Doctors have warned that mixing  medicines with grapefruit poses serious health problems including acute kidney failure and respiratory problems. Although it was already known that some drugs are affected by grapefruit, the number has doubled in the last four years. Grapefruit juice can interact with more than 85 oral medications, with about half of them potentially leading to severe even deadly consequences, finds a comprehensive research by the Western University in London, Ontario. “Many of the drugs that interact with grapefruit are highly prescribed and are essential for the treatment of important or common medical conditions,” researchers said in the Canadian Medical Association Journal. Lead researcher David Bailey said that in the last four years, the number of medications with the potential to interact with grapefruit and cause severe adverse effects has increased from 17 to at least 43. “Half of these drugs actually can cause sudden death,” Bailey said, noting that interactions can result in acute kidney or respiratory failure, gastrointestinal bleeding or other serious effects. Medications altered by grapefruit include highly prescribed cholesterol-lowering statins, some key heart drugs, and certain anti-psychotic and pain medicines. That’s because grapefruit contains a chemical that interferes with an enzyme that controls how drugs are absorbed through the intestines, resulting in a potentially toxic dose of medication. “We know it boosts drug levels in blood.

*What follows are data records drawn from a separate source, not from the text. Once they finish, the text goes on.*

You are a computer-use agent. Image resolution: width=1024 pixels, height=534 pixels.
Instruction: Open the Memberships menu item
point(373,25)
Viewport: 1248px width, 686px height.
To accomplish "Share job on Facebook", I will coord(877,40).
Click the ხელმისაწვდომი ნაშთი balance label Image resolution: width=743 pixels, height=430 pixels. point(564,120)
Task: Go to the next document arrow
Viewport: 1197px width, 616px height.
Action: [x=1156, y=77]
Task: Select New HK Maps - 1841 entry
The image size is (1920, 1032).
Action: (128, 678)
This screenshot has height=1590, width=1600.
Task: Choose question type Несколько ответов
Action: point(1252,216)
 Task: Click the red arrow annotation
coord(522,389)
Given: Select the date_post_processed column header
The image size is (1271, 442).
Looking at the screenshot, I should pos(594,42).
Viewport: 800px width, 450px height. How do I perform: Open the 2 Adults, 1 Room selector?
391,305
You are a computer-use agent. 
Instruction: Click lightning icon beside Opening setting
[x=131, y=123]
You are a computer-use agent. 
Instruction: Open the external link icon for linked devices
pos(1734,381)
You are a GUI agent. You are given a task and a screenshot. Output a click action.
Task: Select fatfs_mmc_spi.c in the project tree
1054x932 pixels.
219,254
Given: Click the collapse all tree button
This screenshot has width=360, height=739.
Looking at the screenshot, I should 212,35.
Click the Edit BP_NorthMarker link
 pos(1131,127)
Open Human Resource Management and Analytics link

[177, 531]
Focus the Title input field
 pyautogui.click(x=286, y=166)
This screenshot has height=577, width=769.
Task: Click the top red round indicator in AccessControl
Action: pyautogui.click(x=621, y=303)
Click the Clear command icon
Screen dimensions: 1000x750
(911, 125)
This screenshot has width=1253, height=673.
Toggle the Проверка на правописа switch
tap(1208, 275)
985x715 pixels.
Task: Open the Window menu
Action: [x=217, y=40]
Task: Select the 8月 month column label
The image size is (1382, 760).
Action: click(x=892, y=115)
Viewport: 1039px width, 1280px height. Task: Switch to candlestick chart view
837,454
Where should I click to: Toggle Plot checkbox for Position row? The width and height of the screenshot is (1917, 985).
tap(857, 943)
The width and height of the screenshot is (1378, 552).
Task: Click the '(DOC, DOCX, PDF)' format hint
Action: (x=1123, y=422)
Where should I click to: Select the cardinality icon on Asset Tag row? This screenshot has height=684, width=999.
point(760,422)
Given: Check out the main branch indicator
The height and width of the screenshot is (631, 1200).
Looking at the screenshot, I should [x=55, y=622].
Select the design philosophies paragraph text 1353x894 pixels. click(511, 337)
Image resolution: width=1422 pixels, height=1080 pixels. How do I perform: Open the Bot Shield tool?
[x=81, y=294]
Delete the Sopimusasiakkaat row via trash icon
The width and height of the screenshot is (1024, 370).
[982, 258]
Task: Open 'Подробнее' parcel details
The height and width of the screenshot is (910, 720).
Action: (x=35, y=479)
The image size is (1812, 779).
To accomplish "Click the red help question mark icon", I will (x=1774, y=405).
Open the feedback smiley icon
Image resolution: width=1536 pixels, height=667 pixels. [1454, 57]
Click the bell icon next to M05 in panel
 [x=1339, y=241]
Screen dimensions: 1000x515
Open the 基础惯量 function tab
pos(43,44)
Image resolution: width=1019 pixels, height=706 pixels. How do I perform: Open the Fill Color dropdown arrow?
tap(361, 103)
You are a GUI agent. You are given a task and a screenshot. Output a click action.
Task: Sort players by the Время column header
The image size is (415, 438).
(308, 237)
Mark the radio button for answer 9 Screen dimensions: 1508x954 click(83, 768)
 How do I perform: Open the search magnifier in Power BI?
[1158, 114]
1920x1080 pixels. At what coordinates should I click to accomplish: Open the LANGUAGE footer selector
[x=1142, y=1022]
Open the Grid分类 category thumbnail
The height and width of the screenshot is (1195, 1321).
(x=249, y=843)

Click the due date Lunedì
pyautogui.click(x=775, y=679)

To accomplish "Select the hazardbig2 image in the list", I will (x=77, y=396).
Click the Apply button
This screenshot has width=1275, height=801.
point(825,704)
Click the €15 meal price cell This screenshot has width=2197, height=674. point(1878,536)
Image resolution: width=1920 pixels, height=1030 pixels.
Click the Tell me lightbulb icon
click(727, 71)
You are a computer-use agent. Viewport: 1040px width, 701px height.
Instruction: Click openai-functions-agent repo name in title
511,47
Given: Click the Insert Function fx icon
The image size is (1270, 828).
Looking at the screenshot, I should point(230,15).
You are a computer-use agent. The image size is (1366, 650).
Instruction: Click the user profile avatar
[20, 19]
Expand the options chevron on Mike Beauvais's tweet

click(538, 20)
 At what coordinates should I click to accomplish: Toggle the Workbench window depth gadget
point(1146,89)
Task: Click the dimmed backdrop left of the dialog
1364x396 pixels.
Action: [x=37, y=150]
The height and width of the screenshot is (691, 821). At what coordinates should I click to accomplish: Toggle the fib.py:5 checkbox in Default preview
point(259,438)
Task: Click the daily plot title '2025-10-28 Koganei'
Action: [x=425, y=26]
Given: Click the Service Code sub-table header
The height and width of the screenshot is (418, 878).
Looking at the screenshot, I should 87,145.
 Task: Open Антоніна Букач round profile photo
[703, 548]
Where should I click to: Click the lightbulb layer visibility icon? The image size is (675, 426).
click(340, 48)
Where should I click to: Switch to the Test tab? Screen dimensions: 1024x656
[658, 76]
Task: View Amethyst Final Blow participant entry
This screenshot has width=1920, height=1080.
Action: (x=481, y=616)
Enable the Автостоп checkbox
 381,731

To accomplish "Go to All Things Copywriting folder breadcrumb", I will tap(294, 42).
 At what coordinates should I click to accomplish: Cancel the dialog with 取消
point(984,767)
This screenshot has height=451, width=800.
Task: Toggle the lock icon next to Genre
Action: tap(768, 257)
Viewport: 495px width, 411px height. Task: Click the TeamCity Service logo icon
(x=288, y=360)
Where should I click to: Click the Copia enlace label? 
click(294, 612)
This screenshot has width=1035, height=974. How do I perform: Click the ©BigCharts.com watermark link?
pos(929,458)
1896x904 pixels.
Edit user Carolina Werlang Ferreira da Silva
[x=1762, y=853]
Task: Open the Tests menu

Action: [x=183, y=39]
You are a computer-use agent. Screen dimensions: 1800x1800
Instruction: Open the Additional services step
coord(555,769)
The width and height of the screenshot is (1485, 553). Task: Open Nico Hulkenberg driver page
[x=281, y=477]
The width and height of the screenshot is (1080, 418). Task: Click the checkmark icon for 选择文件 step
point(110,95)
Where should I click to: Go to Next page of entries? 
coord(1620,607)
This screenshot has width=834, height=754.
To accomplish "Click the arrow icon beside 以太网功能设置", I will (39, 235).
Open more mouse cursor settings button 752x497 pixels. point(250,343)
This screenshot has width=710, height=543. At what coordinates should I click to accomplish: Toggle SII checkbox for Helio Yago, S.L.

Now you’re seeing so many drugs where the levels get boosted that the consequences are really quite dire,” Bailey said. Other citrus fruits that contain the chemical, at least to some degree, include limes, pomelos and Seville oranges, an ingredient frequently used in marmalades. Commonly prescribed statins have a high to very-high risk of interacting with grapefruit and causing rhabdomyolysis, a breakdown of muscle fibres that can lead to acute kidney failure, ‘Canada.com’ reported “Your urine looks like wine. You can be in such extreme pain that you literally can’t walk across the room and your kidneys have totally shut down,” said Bailey. “You don’t have to take an awful lot of grapefruit. You can be taking one grapefruit a day or just drinking 250 millilitres. But the magnitude of the increase (of the drug) in some individuals can be so large that you can precipitate this adverse event,”  Bailey added.